BLURRED LINES was a 10-day exploration and experimentation process with six international artists. Curated by Séverin Guelpa and Anja Wyden Guelpa, the artists gathered in Fundación Centro Cultural El Pilar, where they lived, worked and shared together. Yann Gross (CH), Syowia Kyambi (KEN), Vanessa Lacaille (CH), Ronald Pizzoferrato (VEN), Adrian Preciado (VEN) and Santiago Vélez (CO) were invited to explore how trust emerges among the BLURRED LINES of cities and how does it affect its social contract. Not only focusing on the physical borders of Cúcuta, the group developed familiarity with the local people during the residency, which allowed them to deepen their reflections and extend their horizons to the symbolic and affective borders that also create and maintain the social contract.
MATZA is an initiative started in 2014 by Swiss artist Séverin Guelpa that relies on the ability of a community to federate and invent its own tools of emancipation. We are going through a period of upheaval due to a succession of political, social, economic and ecological crises. In the complexity of analysis and the absence of answers to these profound transformations, Séverin Guelpa stands for the position that art can play a determining role in anticipating and feeling fragilities that other disciplines struggle to do. In this sense, was conceived as a manifesto that focuses on the power of art in creating social change and philosophical innovation through art residencies, exhibitions and workshops. Based on a principle of collective dynamics and collaboration, MATZA immerses into emblematic territories to rethink our relationship with nature and question the future of these regions. MATZA makes the bet that an implied art, moved by collective dynamics and a close contact with the world which surrounds it, can contribute to change in our society.
Like a true ancestor of the popular petition, the matze is a tree trunk that was torn up and moved from village to village in the Upper Valais (Switzerland) at the end of the 15th century in order to mobilize the inhabitants around a common cause. Once convinced, the latter would then plant a nail in the trunk as a sign of rallying. Echoing this tradition and in view of current social issues, MATZA is part of the urgent need to change behavior and explore new ways of living together.
About the curators
Séverin Guelpa is an artist and curator who mainly works on site-specific projects, most of the time related to social, political or ecological issues. Anja Wyden Guelpa has more than 20 years of experience in key management positions both in the private and in the public sector.
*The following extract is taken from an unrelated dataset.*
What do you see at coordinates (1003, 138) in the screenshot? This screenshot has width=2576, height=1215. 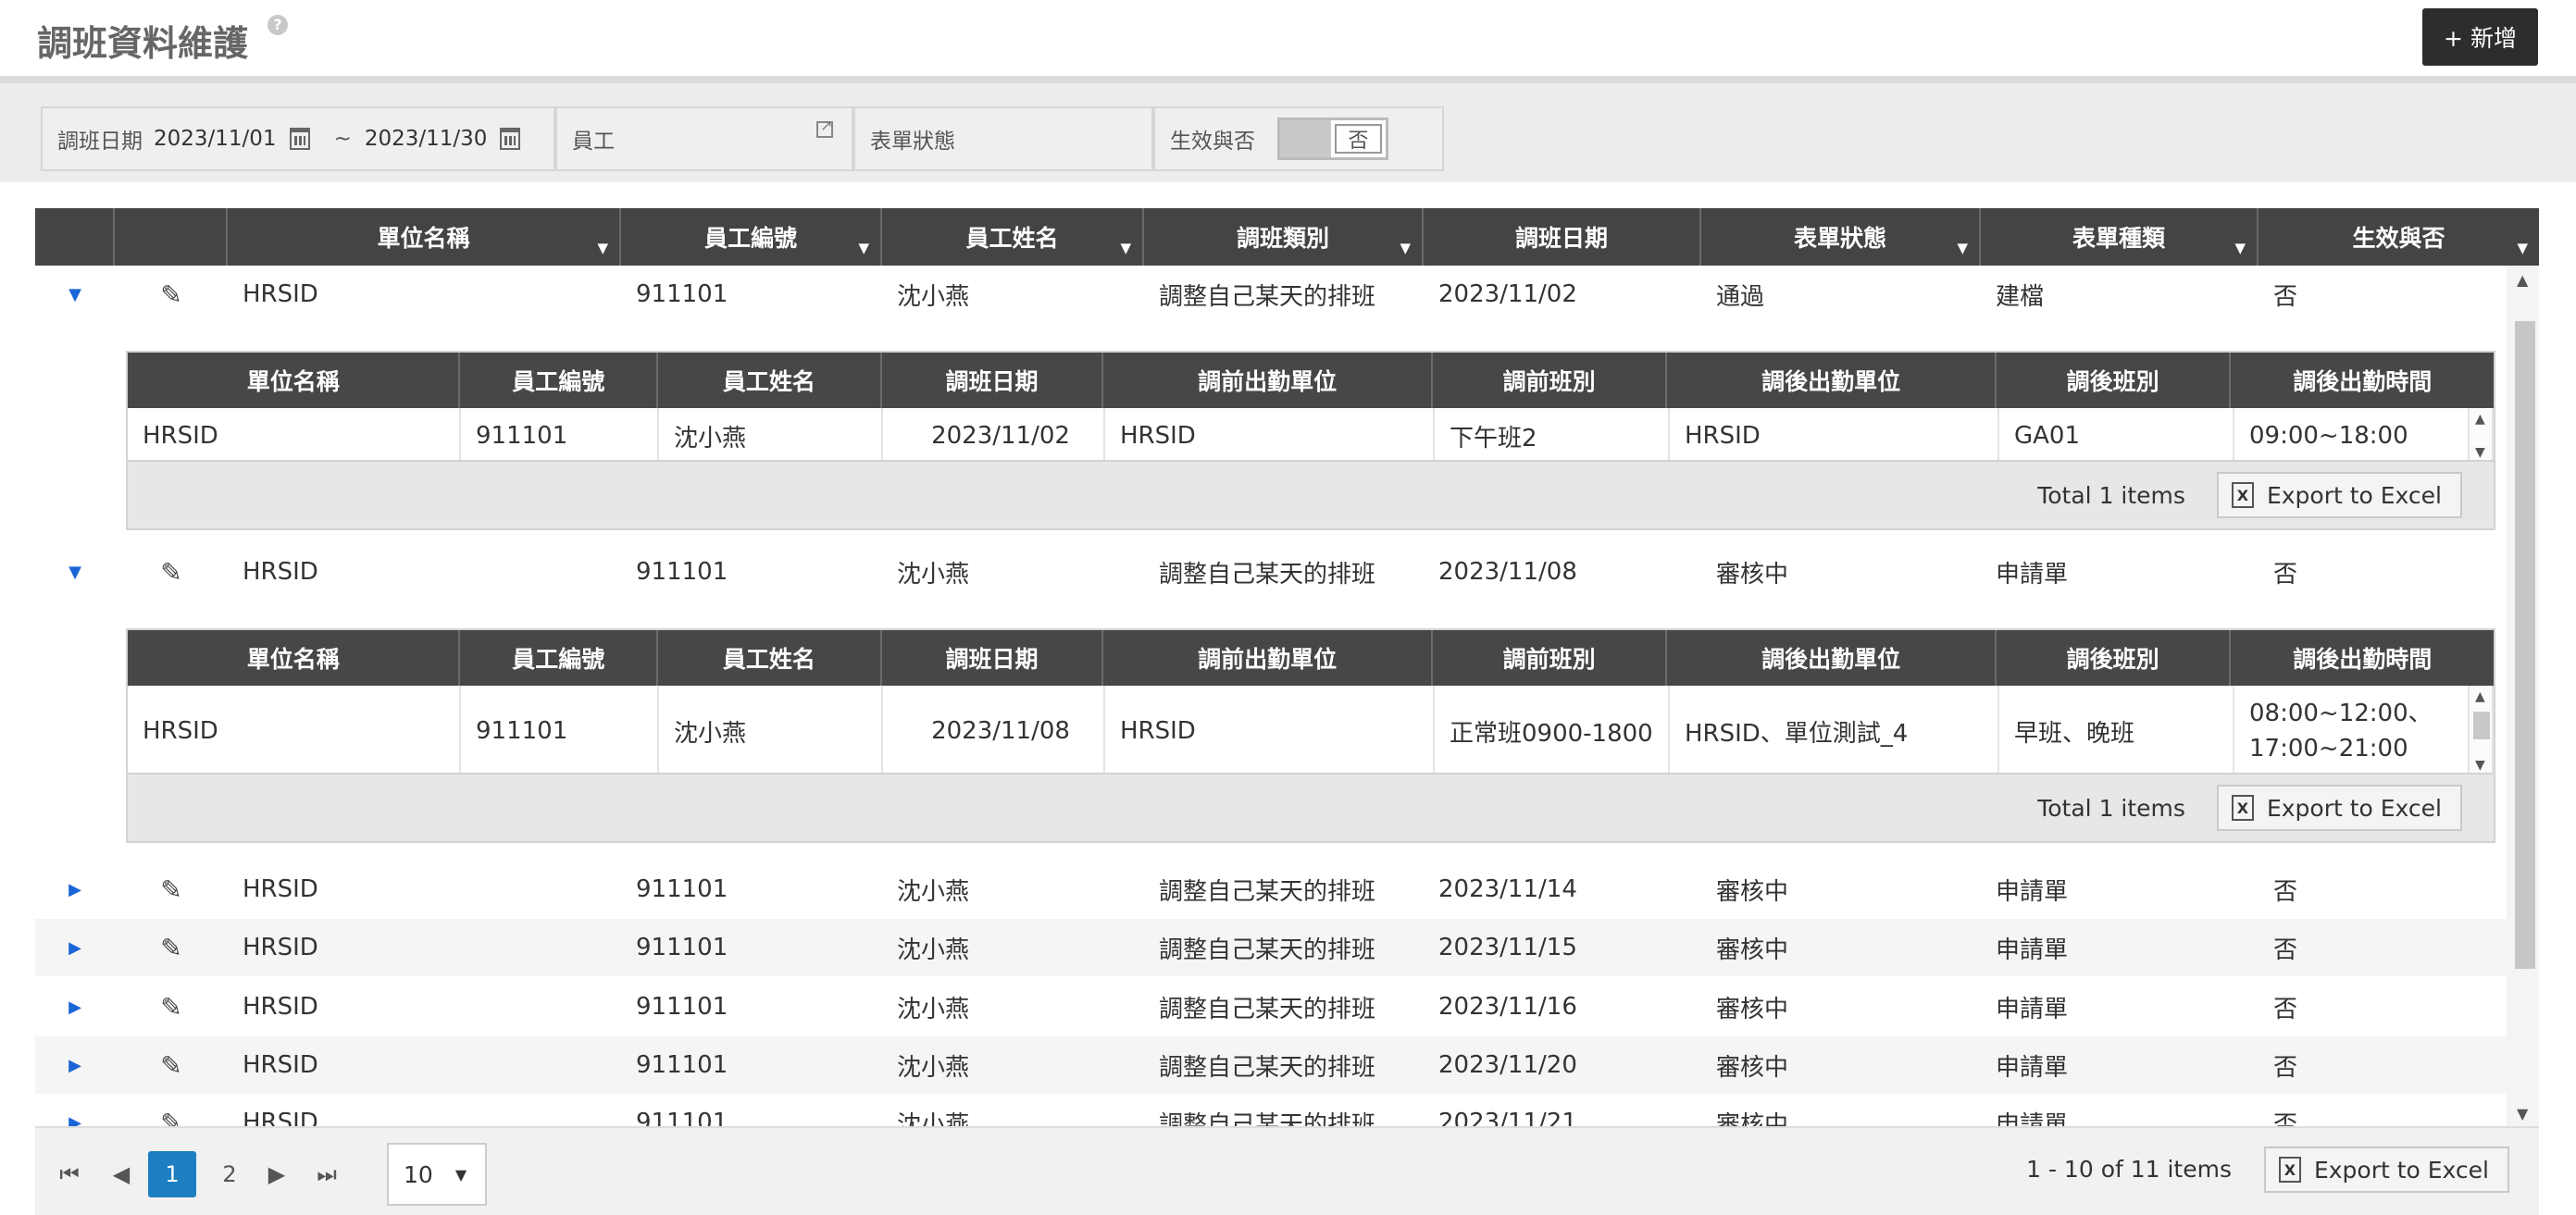 I see `form-status-field: 表單狀態` at bounding box center [1003, 138].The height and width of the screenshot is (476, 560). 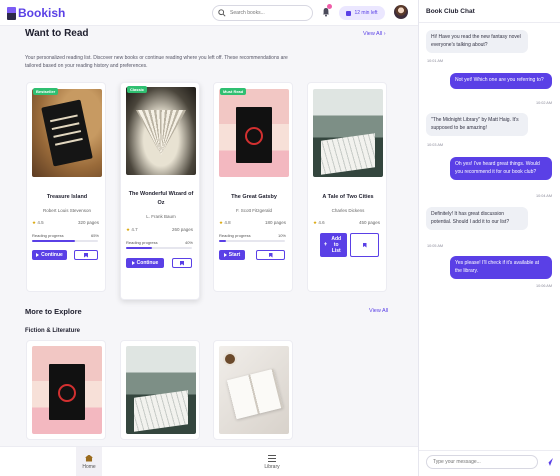 I want to click on home-icon, so click(x=89, y=458).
In 2018, she created civicLab, where she works with her team to advise organizations and managers on innovation and corporate culture, using art, nature and movement for meaningful change. Anja and Séverin started to work together a few years ago by founding and organizing the Uncover workshops in the Swiss Alps.
Over the course of almost 10 years, MATZA gathered communities of artists, scientists and experts to work together on issues related to specific context of each site they invested. To date, MATZA has worked in the Mojave Desert in the United States (MATZA Amboy), on the Aletsch Glacier in Switzerland (MATZA Aletsch), on the Kerkennah Islands in Tunisia (MATZA Kerkennah), in Meyrin (Switzerland) (MATZA Meyrin) and in Lausanne (Bivouac).